[Collected data]

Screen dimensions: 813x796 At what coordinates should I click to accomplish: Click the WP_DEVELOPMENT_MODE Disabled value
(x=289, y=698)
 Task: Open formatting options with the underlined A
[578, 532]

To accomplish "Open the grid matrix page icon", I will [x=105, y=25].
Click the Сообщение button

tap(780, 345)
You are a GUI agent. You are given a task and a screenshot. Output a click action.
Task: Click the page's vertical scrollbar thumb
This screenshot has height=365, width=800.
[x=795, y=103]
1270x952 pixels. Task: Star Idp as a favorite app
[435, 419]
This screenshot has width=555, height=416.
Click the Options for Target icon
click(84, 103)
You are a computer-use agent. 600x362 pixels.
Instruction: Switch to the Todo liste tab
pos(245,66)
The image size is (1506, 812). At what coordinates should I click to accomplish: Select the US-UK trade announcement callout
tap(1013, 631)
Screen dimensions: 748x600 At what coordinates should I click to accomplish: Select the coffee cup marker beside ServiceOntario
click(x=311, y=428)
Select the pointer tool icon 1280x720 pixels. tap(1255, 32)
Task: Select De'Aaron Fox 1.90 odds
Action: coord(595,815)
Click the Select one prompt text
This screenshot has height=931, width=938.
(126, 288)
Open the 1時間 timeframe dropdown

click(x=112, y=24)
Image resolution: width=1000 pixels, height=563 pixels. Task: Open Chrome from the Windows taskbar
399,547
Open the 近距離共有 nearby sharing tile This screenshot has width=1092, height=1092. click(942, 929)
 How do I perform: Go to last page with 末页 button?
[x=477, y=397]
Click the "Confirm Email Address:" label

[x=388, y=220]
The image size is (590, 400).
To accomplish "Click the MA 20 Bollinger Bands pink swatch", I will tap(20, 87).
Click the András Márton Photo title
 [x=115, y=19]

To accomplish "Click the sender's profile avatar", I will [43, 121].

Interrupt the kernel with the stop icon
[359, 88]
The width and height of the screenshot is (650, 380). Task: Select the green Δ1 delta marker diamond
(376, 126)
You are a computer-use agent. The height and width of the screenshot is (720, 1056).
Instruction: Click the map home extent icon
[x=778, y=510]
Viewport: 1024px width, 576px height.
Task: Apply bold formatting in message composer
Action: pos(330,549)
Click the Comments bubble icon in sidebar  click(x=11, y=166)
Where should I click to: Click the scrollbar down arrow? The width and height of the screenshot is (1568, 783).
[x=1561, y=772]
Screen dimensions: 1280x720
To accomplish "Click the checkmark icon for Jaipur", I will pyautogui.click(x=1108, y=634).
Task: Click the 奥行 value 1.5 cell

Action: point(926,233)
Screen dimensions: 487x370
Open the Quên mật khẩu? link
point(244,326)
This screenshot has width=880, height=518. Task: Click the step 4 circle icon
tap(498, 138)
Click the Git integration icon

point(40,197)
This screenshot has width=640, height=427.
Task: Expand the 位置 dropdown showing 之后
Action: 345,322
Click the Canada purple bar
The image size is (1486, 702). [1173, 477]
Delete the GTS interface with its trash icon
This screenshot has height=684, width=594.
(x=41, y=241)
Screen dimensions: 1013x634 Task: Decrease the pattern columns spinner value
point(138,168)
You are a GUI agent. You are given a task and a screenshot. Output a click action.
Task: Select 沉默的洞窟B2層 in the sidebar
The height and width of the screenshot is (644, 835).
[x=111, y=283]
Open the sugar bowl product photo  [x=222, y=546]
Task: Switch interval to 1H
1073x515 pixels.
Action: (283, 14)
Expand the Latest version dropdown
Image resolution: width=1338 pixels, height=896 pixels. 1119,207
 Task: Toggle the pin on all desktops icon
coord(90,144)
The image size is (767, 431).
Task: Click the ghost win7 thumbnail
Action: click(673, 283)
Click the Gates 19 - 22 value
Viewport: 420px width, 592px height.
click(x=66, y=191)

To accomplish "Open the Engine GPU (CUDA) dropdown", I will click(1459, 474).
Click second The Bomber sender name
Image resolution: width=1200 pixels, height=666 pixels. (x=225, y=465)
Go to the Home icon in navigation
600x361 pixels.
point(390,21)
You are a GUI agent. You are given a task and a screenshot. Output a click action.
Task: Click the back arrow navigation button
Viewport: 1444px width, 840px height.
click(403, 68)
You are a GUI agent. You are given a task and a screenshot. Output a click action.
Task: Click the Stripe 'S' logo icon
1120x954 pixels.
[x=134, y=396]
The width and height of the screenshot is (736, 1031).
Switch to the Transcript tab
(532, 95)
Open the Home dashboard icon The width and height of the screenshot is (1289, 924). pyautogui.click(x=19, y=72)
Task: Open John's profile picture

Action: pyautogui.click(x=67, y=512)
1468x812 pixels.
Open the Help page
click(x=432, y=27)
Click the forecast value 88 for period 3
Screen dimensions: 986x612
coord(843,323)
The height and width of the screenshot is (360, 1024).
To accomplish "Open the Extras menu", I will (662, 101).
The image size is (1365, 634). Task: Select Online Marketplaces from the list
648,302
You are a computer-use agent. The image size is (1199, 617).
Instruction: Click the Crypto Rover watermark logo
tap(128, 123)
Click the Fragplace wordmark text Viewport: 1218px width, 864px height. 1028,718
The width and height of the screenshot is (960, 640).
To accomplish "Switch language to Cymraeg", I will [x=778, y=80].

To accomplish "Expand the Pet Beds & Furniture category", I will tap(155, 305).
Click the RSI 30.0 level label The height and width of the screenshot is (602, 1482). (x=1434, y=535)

• [Exercise description] Please restate the records in full, word for word.

• [Exercise answer]
Screen dimensions: 813x796 At what coordinates should I click to accomplish: Click the WP_DEVELOPMENT_MODE Disabled value
(x=289, y=698)
 Task: Open formatting options with the underlined A
[578, 532]

To accomplish "Open the grid matrix page icon", I will [x=105, y=25].
Click the Сообщение button

tap(780, 345)
You are a GUI agent. You are given a task and a screenshot. Output a click action.
Task: Click the page's vertical scrollbar thumb
This screenshot has height=365, width=800.
[x=795, y=103]
1270x952 pixels. Task: Star Idp as a favorite app
[435, 419]
This screenshot has width=555, height=416.
Click the Options for Target icon
click(84, 103)
You are a computer-use agent. 600x362 pixels.
Instruction: Switch to the Todo liste tab
pos(245,66)
The image size is (1506, 812). At what coordinates should I click to accomplish: Select the US-UK trade announcement callout
tap(1013, 631)
Screen dimensions: 748x600 At what coordinates should I click to accomplish: Select the coffee cup marker beside ServiceOntario
click(x=311, y=428)
Select the pointer tool icon 1280x720 pixels. tap(1255, 32)
Task: Select De'Aaron Fox 1.90 odds
Action: coord(595,815)
Click the Select one prompt text
This screenshot has height=931, width=938.
(126, 288)
Open the 1時間 timeframe dropdown

click(x=112, y=24)
Image resolution: width=1000 pixels, height=563 pixels. Task: Open Chrome from the Windows taskbar
399,547
Open the 近距離共有 nearby sharing tile This screenshot has width=1092, height=1092. click(942, 929)
 How do I perform: Go to last page with 末页 button?
[x=477, y=397]
Click the "Confirm Email Address:" label

[x=388, y=220]
The image size is (590, 400).
To accomplish "Click the MA 20 Bollinger Bands pink swatch", I will tap(20, 87).
Click the András Márton Photo title
 [x=115, y=19]

To accomplish "Click the sender's profile avatar", I will [43, 121].

Interrupt the kernel with the stop icon
[359, 88]
The width and height of the screenshot is (650, 380). Task: Select the green Δ1 delta marker diamond
(376, 126)
You are a computer-use agent. The height and width of the screenshot is (720, 1056).
Instruction: Click the map home extent icon
[x=778, y=510]
Viewport: 1024px width, 576px height.
Task: Apply bold formatting in message composer
Action: pos(330,549)
Click the Comments bubble icon in sidebar  click(x=11, y=166)
Where should I click to: Click the scrollbar down arrow? The width and height of the screenshot is (1568, 783).
[x=1561, y=772]
Screen dimensions: 1280x720
To accomplish "Click the checkmark icon for Jaipur", I will pyautogui.click(x=1108, y=634).
Task: Click the 奥行 value 1.5 cell

Action: point(926,233)
Screen dimensions: 487x370
Open the Quên mật khẩu? link
point(244,326)
This screenshot has width=880, height=518. Task: Click the step 4 circle icon
tap(498, 138)
Click the Git integration icon

point(40,197)
This screenshot has width=640, height=427.
Task: Expand the 位置 dropdown showing 之后
Action: 345,322
Click the Canada purple bar
The image size is (1486, 702). [1173, 477]
Delete the GTS interface with its trash icon
This screenshot has height=684, width=594.
(x=41, y=241)
Screen dimensions: 1013x634 Task: Decrease the pattern columns spinner value
point(138,168)
You are a GUI agent. You are given a task and a screenshot. Output a click action.
Task: Select 沉默的洞窟B2層 in the sidebar
The height and width of the screenshot is (644, 835).
[x=111, y=283]
Open the sugar bowl product photo  [x=222, y=546]
Task: Switch interval to 1H
1073x515 pixels.
Action: (283, 14)
Expand the Latest version dropdown
Image resolution: width=1338 pixels, height=896 pixels. 1119,207
 Task: Toggle the pin on all desktops icon
coord(90,144)
The image size is (767, 431).
Task: Click the ghost win7 thumbnail
Action: click(673, 283)
Click the Gates 19 - 22 value
Viewport: 420px width, 592px height.
click(x=66, y=191)

To accomplish "Open the Engine GPU (CUDA) dropdown", I will click(1459, 474).
Click second The Bomber sender name
Image resolution: width=1200 pixels, height=666 pixels. (x=225, y=465)
Go to the Home icon in navigation
600x361 pixels.
point(390,21)
You are a GUI agent. You are given a task and a screenshot. Output a click action.
Task: Click the back arrow navigation button
Viewport: 1444px width, 840px height.
click(403, 68)
You are a GUI agent. You are given a task and a screenshot. Output a click action.
Task: Click the Stripe 'S' logo icon
1120x954 pixels.
[x=134, y=396]
The width and height of the screenshot is (736, 1031).
Switch to the Transcript tab
(532, 95)
Open the Home dashboard icon The width and height of the screenshot is (1289, 924). pyautogui.click(x=19, y=72)
Task: Open John's profile picture

Action: pyautogui.click(x=67, y=512)
1468x812 pixels.
Open the Help page
click(x=432, y=27)
Click the forecast value 88 for period 3
Screen dimensions: 986x612
coord(843,323)
The height and width of the screenshot is (360, 1024).
To accomplish "Open the Extras menu", I will (662, 101).
The image size is (1365, 634). Task: Select Online Marketplaces from the list
648,302
You are a computer-use agent. The image size is (1199, 617).
Instruction: Click the Crypto Rover watermark logo
tap(128, 123)
Click the Fragplace wordmark text Viewport: 1218px width, 864px height. 1028,718
The width and height of the screenshot is (960, 640).
To accomplish "Switch language to Cymraeg", I will [x=778, y=80].

To accomplish "Expand the Pet Beds & Furniture category", I will tap(155, 305).
Click the RSI 30.0 level label The height and width of the screenshot is (602, 1482). (x=1434, y=535)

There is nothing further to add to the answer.